The research team collected data from Iowa Youth and Family Project, a longitudinal study that provides 27 years of data on rural families from a cluster of eight counties in north-central Iowa. It’s a real time data from husbands and wives in 500 families who experienced financial problems associated with the late 1980s farm crisis. Most of the individuals are now over 65 years old, and the couples are in enduring marriages — some as long as 45 years.

Researchers controlled for concurrent physical illnesses, family income and age. Yet, they found a connection between family financial hardship in the early 1990s and physical pain nearly three decades later.

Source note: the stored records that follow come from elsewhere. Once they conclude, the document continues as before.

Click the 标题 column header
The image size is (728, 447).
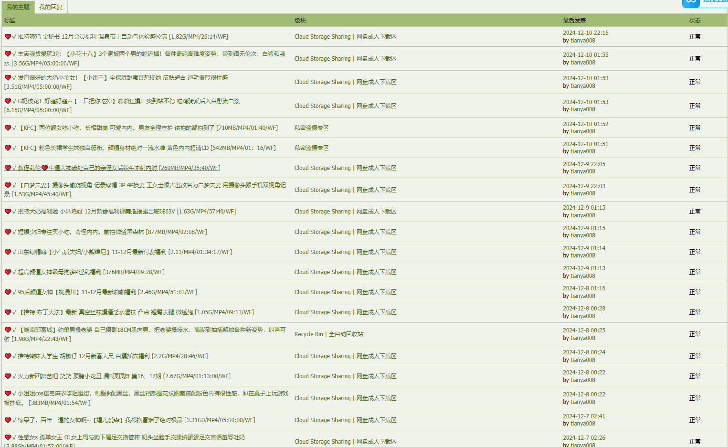coord(10,21)
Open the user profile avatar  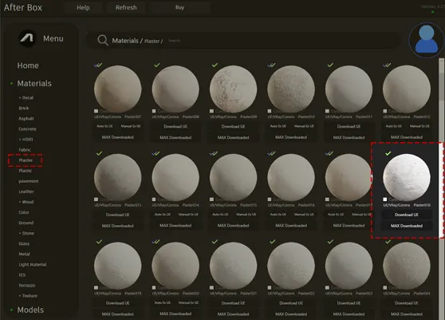click(427, 40)
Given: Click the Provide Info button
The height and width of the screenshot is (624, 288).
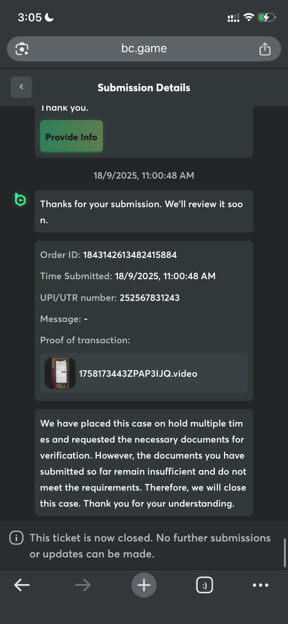Looking at the screenshot, I should point(71,137).
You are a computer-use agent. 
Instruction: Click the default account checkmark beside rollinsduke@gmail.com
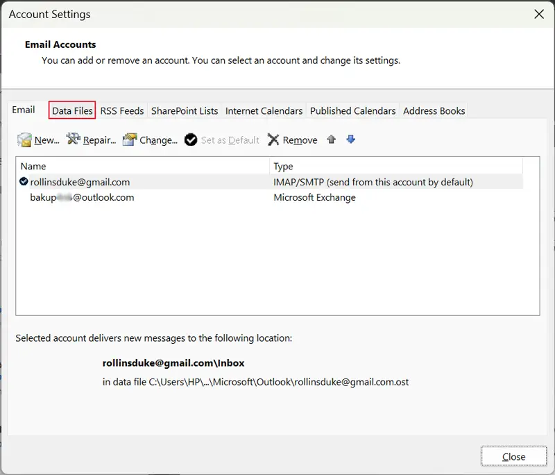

Stressful experiences like financial strain destroy psychological resources like a sense of control, which in turn activate brain regions sensitive to stress. These brain regions launch pathological, physiological and neurological processes resulting in physical pain, loneliness, cardiovascular disease and other health conditions.

In old age people complain about memory loss, bodily pain and lack of social connections. The percentage of older adults complaining of bodily pain and loneliness is increasing and so is health care cost. Therefore, researchers believe it is a public health concern.

To Know More, You May Refer To

Kandauda A. S. Wickrama, Eric T. Klopack, Catherine Walker O’Neal. Midlife family financial strain, sense of control and pain in later years: An investigation of rural husbands and wives. Stress and Health, 2021; DOI: 10.1002/smi.3038.